Output exactly the lines from the one with "Screen dimensions: 971x546" to the close of the records below, first and last included.

[[ RECORDS FOR THIS TASK open ]]

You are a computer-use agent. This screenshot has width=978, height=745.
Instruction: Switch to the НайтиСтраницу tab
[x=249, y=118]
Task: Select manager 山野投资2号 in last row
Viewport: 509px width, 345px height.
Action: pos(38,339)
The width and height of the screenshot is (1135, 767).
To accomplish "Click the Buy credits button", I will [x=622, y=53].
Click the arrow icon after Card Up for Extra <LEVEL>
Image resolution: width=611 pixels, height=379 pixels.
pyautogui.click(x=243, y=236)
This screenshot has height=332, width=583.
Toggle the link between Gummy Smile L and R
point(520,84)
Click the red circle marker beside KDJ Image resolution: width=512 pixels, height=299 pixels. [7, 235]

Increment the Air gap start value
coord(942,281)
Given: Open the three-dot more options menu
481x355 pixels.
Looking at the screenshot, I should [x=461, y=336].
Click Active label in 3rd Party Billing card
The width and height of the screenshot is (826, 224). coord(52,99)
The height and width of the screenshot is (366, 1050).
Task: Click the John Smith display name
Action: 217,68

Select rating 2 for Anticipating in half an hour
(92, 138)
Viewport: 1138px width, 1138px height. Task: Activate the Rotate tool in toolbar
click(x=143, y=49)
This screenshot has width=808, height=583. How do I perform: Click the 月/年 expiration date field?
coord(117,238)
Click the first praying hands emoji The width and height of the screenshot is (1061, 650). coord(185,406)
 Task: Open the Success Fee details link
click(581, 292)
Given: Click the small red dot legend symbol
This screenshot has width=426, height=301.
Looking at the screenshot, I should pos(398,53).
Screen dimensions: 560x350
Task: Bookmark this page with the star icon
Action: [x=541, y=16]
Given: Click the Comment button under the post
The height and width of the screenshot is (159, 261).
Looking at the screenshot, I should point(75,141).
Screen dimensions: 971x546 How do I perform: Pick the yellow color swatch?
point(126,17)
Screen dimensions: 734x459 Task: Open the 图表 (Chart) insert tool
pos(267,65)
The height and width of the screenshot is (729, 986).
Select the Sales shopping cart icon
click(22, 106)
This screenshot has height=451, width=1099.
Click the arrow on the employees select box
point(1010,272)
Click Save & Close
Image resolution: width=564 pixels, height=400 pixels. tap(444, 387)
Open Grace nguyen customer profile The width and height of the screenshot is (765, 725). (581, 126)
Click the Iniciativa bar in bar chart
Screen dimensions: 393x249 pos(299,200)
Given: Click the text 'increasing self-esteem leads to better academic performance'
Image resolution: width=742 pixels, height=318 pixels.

[[ RECORDS FOR THIS TASK closed ]]

OUTPUT FOR THIS TASK
Screen dimensions: 971x546 How do I perform: Pick the yellow color swatch?
point(126,17)
Screen dimensions: 734x459 Task: Open the 图表 (Chart) insert tool
pos(267,65)
The height and width of the screenshot is (729, 986).
Select the Sales shopping cart icon
click(22, 106)
This screenshot has height=451, width=1099.
Click the arrow on the employees select box
point(1010,272)
Click Save & Close
Image resolution: width=564 pixels, height=400 pixels. tap(444, 387)
Open Grace nguyen customer profile The width and height of the screenshot is (765, 725). (581, 126)
Click the Iniciativa bar in bar chart
Screen dimensions: 393x249 pos(299,200)
Given: Click the text 'increasing self-esteem leads to better academic performance'
Image resolution: width=742 pixels, height=318 pixels.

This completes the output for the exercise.